Private sector workers' pay has been largely frozen since this downturn hit, whereas in the past it continued to rise. Because employers have made savings on their wage bills they have been able to keep on staff who in the past they would have had been forced to shed.

But pay is not the whole story when it comes to labour flexibility. We also have many more casual workers nowadays. And they have had their hours cut substantially by employers. Others are working part-time, rather than signing on. This is the reason overall employment actually rose in yesterday's figures. Many people are still in the workforce but their income has fallen.

The benefits of all this should not be dismissed. It is certainly preferable for people to remain working, even if they are being paid less or doing fewer hours, rather than for them to join the ranks of the jobless. If people stay in touch with the jobs market and retain their skills their personal economic prospects are considerably improved over the longer term.

The point is that we should not be under any illusions about the level of pain that is still being felt throughout the economy. Nor should it be ignored that unemployment among 18-24 year olds has hit a record high. This threatens to leave a bitter legacy of demoralisation for many young school leavers.

The road back to the economic conditions we have grown used to will be a hard slog. Those hundreds of thousands of people who have lost their jobs in this recession need to be re- absorbed into the workforce in the coming years.
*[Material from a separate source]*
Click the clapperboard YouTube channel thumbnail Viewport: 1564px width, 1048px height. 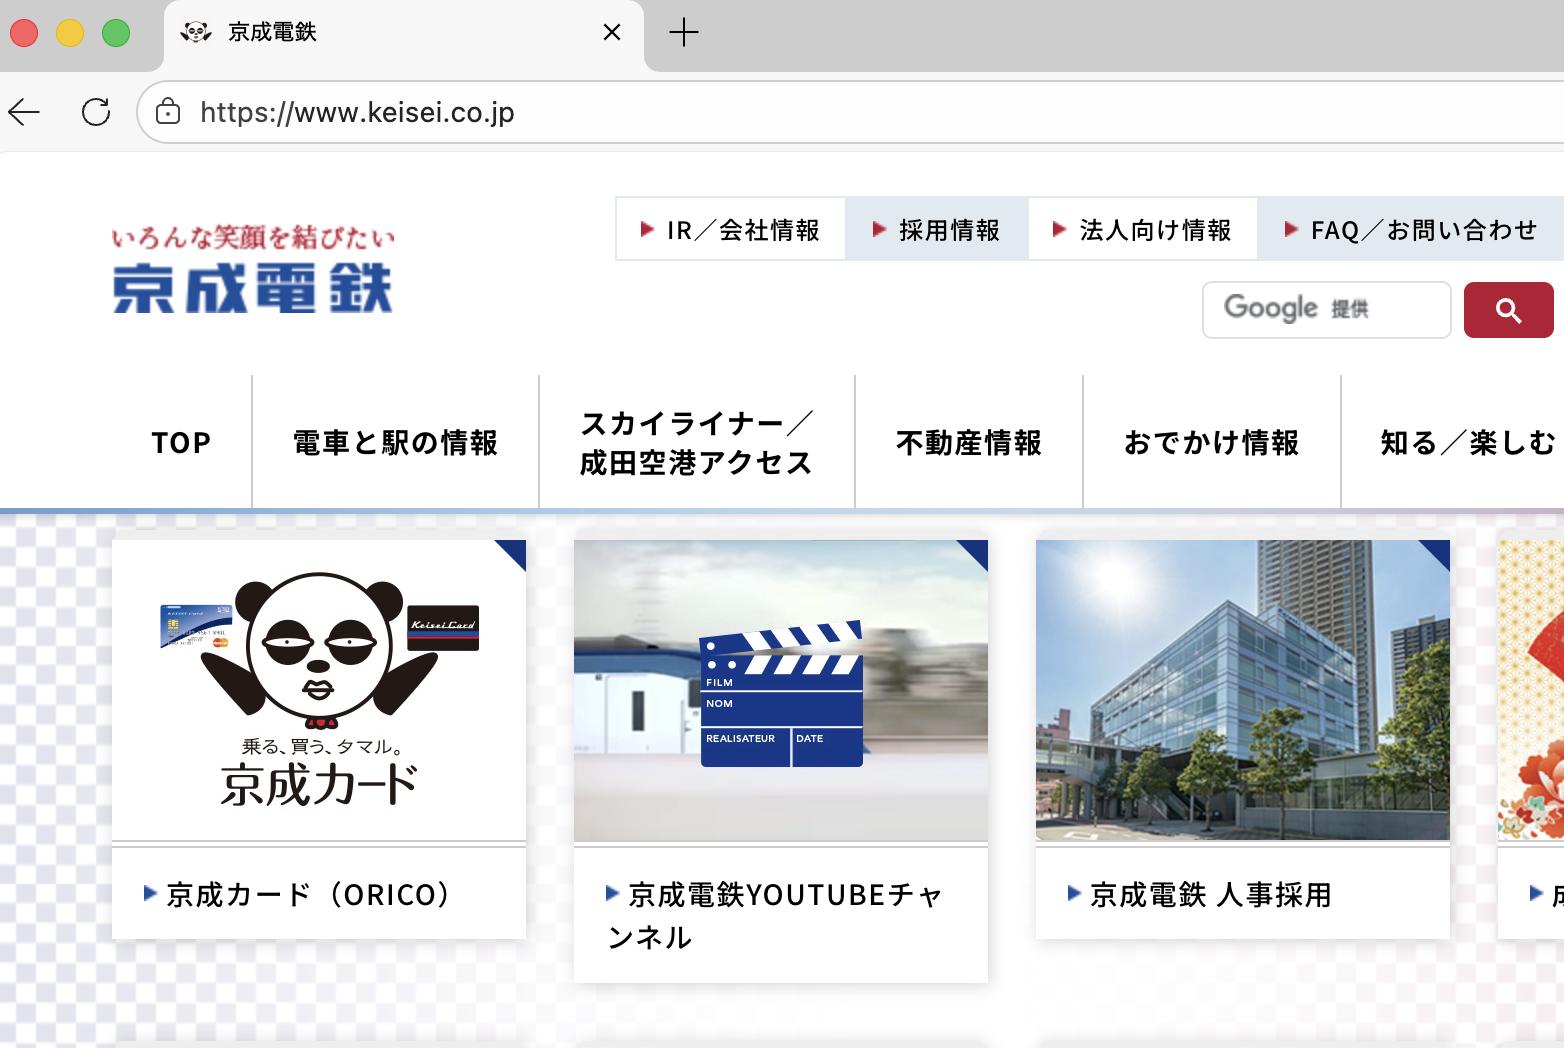coord(780,691)
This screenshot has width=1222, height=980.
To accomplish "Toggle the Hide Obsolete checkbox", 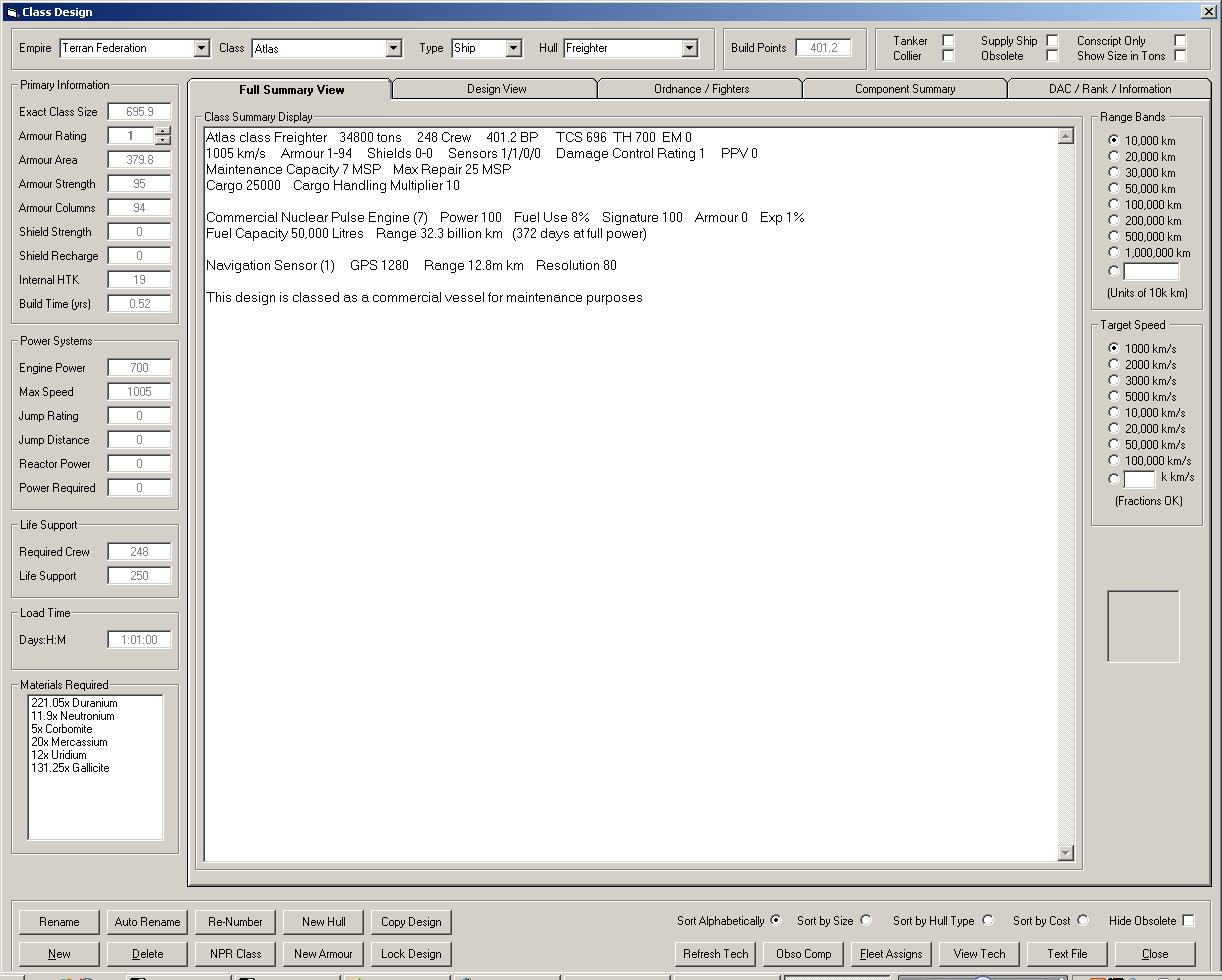I will click(1188, 921).
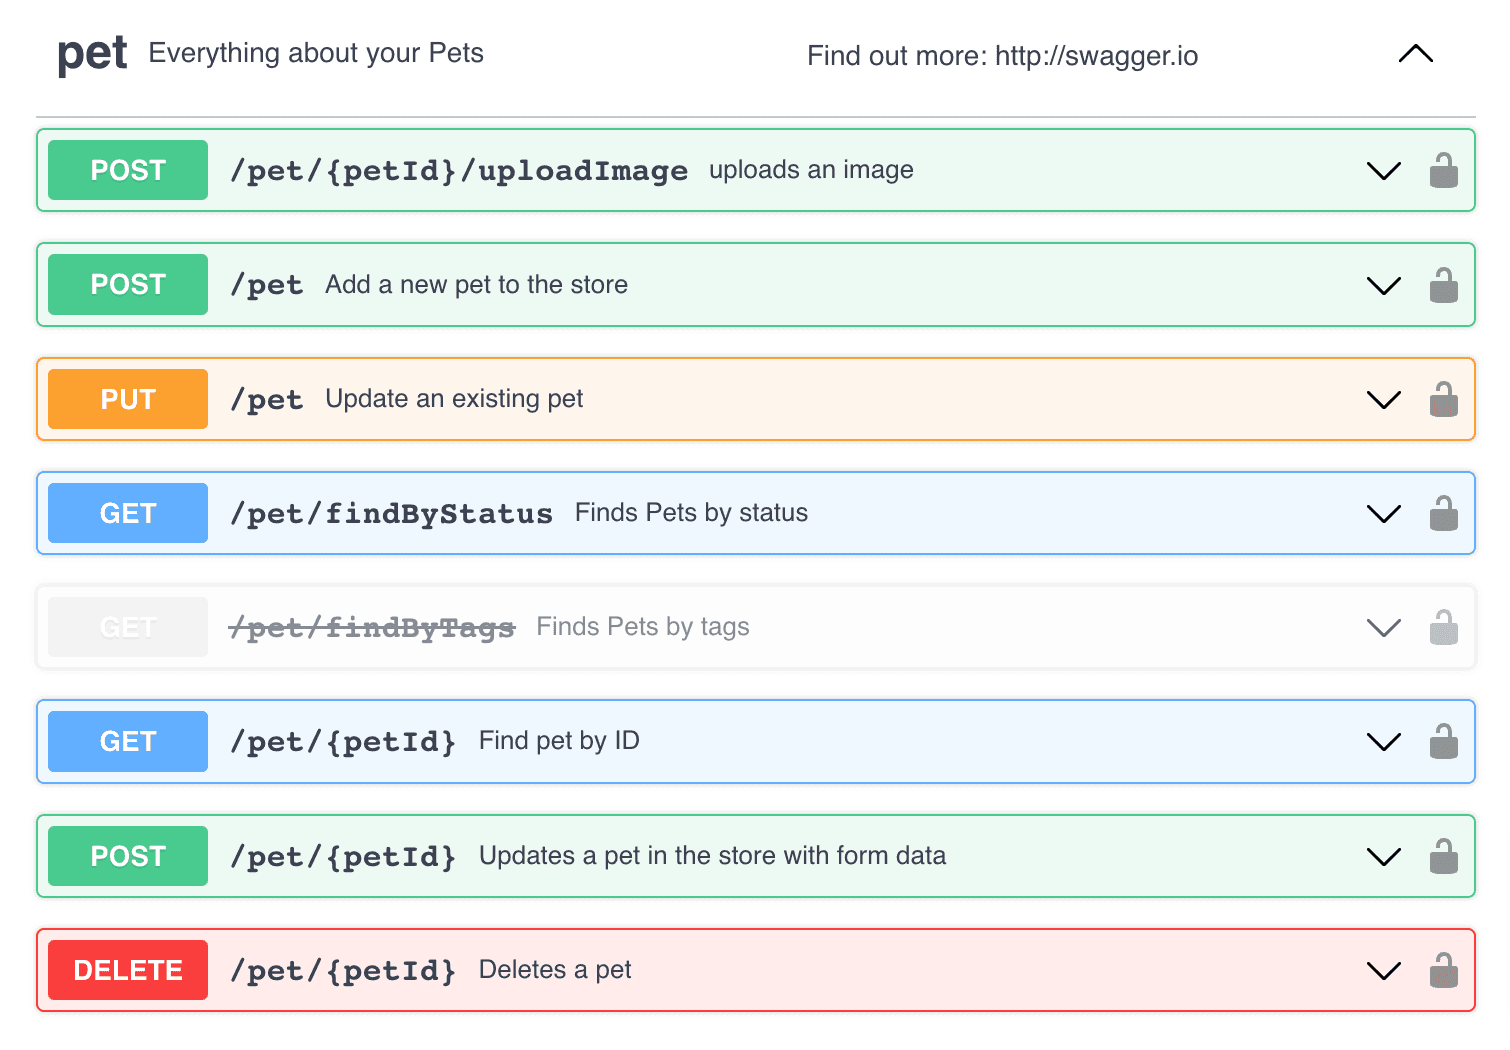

And the speed of that reintegration will depend primarily on the strength of the recovery.

There are strong reasons for caution about how robust that recovery will be. The public sector, which has so far been spared redundancies, is likely to begin making lay-offs within the next two years. That will mean greater competition for any new private sector jobs that are created. And all those millions of workers who have seen their incomes fall are unlikely to give the economy a boost by spending more.

The threat of stubbornly high unemployment remains. If yesterday's figures were comforting, it was a rather cold kind of consolation.